One Third Of Australian School Students Can’t Read Properly, Damning Report Finds

One third of Australian school children are failing to learn to read, a damning report into the country’s education system has found.

The report, published by research group Grattan Institute, says that one third of school children are being failed by an education system that uses discredited theories to teach reading.

It calls the failure a “preventable tragedy” and says its cause is based on “decades of disagreement about how to teach reading”.

“In the typical Australian school classroom of 24 students, eight can’t read well,” said lead researcher Dr Jordana Hunter.

“Australia is failing these children.”

The report also says that students that lack reading skills are more likely to fall behind, disrupt class and end up unemployed or jailed.

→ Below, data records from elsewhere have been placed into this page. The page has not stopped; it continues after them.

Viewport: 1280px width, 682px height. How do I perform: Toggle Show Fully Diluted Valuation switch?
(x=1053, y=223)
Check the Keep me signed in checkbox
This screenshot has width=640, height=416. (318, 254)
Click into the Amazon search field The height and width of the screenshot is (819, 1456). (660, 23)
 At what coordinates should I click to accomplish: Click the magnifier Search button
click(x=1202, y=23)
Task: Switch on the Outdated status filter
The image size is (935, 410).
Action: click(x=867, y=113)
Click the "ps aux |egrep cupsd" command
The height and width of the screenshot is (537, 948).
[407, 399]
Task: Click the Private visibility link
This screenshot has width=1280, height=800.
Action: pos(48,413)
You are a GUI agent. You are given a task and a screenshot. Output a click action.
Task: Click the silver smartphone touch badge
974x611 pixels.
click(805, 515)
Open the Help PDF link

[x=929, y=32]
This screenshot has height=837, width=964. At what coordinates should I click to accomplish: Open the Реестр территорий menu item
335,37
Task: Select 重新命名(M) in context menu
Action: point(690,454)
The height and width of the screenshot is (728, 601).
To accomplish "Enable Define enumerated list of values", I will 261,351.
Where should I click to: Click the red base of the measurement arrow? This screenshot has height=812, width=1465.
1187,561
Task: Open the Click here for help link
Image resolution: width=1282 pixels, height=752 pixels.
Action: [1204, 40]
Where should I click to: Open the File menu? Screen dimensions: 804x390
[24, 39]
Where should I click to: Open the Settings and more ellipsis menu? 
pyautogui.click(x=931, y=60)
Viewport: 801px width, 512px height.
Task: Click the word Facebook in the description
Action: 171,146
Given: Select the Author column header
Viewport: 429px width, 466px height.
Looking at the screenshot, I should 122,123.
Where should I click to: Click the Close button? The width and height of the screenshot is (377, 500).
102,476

It says this comes at a cost of over $40 billion to the Australian economy over their lifetimes.

To combat it, the Grattan Institute is urging governments and schools to commit to a style of teaching known as “structured literacy”.

It teaches students to sound out the letters of each word, and encourages teachers to read aloud to their class.

It also encourages extra training for schools and teachers and requires schools to do universal screening of reading skills to help struggling students catch up.

“If schools don’t take this approach, disadvantaged students will be left even further behind their advantaged peers, who tend to have richer learning opportunities outside of school,” the report says.

“The reason most of those students can’t read well enough is that we aren’t teaching them well enough.”

It says that with the right techniques, at least 90% of students can become proficient readers.